-- start of TASK INPUTS --

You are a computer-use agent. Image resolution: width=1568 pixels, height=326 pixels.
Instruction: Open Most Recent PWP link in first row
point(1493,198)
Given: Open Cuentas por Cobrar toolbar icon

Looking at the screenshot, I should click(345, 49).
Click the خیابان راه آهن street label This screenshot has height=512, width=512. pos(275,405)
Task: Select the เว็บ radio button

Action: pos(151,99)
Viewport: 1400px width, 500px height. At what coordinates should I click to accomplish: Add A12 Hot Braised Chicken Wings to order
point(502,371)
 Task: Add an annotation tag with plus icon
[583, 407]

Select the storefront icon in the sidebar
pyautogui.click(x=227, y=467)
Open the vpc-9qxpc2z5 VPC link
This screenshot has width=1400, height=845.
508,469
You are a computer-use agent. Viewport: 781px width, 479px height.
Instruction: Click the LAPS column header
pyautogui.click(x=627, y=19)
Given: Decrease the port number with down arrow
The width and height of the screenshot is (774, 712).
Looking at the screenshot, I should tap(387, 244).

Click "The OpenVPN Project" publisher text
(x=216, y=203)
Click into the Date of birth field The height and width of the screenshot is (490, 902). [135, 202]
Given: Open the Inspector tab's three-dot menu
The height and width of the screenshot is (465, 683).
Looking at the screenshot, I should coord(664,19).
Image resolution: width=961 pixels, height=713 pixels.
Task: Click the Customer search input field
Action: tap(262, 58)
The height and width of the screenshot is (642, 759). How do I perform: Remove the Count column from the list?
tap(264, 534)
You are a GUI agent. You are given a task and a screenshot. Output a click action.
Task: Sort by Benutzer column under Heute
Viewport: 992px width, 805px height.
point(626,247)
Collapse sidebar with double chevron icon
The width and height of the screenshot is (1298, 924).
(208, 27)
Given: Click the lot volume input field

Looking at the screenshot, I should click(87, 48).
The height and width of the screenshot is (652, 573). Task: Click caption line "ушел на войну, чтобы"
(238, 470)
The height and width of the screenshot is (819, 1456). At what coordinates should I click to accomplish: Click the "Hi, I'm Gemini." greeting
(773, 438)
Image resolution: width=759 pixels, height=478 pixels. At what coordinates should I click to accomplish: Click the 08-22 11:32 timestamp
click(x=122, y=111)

-- end of TASK INPUTS --

Rewrite the part of the listing that opens with the line containing "Task: Add an annotation tag with plus icon" and closes with the line containing "Action: tap(262, 58)" as a JSON list of strings, one string per line and blank lines omitted.

> _CORRECT RESULT_:
[
  " Task: Add an annotation tag with plus icon",
  "[583, 407]",
  "Select the storefront icon in the sidebar",
  "pyautogui.click(x=227, y=467)",
  "Open the vpc-9qxpc2z5 VPC link",
  "This screenshot has width=1400, height=845.",
  "508,469",
  "You are a computer-use agent. Viewport: 781px width, 479px height.",
  "Instruction: Click the LAPS column header",
  "pyautogui.click(x=627, y=19)",
  "Given: Decrease the port number with down arrow",
  "The width and height of the screenshot is (774, 712).",
  "Looking at the screenshot, I should tap(387, 244).",
  "Click \"The OpenVPN Project\" publisher text",
  "(x=216, y=203)",
  "Click into the Date of birth field The height and width of the screenshot is (490, 902). [135, 202]",
  "Given: Open the Inspector tab's three-dot menu",
  "The height and width of the screenshot is (465, 683).",
  "Looking at the screenshot, I should coord(664,19).",
  "Image resolution: width=961 pixels, height=713 pixels.",
  "Task: Click the Customer search input field",
  "Action: tap(262, 58)"
]